▶ **Set problem**
Can you swap "Chromatique" for "Monochrome" in the entries from the line that has "How do I perform: Select" through the line that has "Action: pyautogui.click(x=397, y=511)", and give only those lines back with nothing else changed?

▶ **Input records**

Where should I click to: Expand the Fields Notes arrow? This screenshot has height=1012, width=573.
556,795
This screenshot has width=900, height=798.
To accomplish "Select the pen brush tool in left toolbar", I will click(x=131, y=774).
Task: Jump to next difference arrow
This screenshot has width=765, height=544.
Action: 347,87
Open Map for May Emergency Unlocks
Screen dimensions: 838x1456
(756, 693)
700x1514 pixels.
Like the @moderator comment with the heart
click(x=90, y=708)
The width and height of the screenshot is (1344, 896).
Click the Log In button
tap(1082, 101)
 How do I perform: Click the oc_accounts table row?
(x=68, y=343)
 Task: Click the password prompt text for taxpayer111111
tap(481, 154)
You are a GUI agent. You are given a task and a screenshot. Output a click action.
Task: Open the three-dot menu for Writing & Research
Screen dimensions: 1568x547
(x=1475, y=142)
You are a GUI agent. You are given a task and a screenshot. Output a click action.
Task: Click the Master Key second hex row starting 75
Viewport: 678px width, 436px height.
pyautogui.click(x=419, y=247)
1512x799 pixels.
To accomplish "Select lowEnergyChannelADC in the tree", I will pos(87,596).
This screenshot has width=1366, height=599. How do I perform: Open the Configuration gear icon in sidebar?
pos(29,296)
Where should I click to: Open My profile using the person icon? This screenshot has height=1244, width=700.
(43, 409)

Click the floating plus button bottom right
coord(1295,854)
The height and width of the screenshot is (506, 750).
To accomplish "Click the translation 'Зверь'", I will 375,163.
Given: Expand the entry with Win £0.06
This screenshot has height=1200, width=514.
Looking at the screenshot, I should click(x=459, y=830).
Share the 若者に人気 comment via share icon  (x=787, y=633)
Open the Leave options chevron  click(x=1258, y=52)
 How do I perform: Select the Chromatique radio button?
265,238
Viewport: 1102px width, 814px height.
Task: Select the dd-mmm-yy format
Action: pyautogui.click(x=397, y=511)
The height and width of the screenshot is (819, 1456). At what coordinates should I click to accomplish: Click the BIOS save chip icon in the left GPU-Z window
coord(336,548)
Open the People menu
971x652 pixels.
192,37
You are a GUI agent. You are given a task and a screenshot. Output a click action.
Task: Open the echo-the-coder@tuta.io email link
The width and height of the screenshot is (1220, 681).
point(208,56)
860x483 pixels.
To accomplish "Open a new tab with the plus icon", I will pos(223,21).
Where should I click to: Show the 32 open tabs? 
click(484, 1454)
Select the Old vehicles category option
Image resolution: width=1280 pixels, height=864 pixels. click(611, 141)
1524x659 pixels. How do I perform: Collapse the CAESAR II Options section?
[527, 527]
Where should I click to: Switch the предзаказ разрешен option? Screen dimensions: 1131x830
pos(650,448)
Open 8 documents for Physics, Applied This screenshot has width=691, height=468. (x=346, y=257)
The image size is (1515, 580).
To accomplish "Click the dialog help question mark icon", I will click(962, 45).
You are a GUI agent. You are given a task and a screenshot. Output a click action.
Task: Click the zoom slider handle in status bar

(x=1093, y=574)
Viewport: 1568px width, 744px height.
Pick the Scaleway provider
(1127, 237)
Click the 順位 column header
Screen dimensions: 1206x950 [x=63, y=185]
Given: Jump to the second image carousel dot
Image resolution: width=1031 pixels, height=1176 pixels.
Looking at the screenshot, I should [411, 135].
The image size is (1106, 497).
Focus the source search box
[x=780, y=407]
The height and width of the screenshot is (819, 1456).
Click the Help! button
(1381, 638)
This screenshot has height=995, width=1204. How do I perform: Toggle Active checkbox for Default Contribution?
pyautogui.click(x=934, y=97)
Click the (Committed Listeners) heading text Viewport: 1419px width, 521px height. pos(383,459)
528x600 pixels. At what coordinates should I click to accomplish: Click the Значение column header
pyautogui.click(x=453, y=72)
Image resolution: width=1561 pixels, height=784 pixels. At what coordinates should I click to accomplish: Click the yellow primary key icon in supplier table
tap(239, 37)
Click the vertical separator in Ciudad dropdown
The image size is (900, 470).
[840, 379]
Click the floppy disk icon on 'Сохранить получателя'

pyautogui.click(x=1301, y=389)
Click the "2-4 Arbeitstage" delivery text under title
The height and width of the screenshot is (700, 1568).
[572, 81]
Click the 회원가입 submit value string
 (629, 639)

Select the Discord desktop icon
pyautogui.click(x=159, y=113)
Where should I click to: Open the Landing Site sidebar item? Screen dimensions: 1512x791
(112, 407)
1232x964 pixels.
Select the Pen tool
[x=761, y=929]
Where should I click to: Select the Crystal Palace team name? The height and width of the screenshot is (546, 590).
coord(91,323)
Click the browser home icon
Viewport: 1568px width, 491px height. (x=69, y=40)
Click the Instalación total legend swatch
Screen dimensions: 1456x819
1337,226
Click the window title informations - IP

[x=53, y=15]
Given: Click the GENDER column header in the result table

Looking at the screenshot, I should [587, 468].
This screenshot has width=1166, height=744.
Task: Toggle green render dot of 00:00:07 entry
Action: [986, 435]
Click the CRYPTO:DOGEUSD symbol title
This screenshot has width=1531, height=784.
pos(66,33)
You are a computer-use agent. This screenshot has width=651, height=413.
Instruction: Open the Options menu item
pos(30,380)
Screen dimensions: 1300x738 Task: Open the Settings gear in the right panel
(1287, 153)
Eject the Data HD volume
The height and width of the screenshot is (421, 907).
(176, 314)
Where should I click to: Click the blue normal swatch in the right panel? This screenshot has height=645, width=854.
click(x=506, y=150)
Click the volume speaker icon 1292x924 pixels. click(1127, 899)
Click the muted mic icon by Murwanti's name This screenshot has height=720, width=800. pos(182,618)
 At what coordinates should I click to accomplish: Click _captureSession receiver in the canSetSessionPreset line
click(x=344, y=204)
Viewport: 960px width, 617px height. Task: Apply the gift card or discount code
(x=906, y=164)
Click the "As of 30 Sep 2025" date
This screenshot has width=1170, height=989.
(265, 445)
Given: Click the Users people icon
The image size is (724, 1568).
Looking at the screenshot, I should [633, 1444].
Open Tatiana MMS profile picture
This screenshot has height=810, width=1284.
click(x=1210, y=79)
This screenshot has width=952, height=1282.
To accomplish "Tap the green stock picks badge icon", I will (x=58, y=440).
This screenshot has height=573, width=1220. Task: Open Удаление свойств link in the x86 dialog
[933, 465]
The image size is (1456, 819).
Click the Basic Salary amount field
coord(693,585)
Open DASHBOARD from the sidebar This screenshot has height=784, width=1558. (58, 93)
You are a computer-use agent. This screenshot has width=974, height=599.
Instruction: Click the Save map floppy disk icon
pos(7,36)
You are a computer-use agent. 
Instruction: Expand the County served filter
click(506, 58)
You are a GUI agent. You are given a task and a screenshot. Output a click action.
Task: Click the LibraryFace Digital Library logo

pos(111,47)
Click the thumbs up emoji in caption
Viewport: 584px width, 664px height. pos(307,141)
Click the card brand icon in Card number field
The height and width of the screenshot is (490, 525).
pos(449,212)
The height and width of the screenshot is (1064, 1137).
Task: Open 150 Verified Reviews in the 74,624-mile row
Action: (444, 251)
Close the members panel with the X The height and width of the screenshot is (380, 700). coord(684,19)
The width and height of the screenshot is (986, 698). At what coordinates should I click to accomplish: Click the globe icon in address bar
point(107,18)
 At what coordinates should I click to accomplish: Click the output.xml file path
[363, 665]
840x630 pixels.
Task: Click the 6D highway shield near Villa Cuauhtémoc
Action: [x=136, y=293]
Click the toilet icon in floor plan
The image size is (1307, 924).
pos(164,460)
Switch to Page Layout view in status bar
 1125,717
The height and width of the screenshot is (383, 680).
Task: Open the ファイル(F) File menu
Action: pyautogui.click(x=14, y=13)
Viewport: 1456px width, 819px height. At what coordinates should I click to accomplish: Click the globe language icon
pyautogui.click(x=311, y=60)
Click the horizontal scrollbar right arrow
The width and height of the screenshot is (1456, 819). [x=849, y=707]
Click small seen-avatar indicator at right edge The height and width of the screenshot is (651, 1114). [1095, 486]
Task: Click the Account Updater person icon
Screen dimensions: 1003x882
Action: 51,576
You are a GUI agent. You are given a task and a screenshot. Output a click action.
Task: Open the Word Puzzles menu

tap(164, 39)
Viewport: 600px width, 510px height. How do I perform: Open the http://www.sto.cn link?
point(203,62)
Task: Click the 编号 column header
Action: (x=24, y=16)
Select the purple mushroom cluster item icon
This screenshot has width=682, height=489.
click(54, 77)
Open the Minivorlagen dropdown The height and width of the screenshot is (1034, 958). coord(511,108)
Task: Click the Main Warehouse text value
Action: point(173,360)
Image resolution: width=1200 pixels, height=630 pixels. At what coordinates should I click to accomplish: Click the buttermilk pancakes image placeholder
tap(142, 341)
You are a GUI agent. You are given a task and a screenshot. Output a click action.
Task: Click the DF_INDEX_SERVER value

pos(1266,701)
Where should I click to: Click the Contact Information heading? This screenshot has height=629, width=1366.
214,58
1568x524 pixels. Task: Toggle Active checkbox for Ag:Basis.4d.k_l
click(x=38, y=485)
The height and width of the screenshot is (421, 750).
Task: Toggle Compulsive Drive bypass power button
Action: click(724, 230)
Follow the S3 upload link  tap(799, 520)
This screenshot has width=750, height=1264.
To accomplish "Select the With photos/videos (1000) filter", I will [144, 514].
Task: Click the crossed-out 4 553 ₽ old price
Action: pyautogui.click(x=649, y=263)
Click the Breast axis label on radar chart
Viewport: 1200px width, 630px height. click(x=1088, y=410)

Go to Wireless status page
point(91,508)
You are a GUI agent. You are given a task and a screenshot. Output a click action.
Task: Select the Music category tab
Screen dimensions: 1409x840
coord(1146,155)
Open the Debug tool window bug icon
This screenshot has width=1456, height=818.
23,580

▶ **Solution below**
 How do I perform: Select the Monochrome radio button?
265,238
Viewport: 1102px width, 814px height.
Task: Select the dd-mmm-yy format
Action: pyautogui.click(x=397, y=511)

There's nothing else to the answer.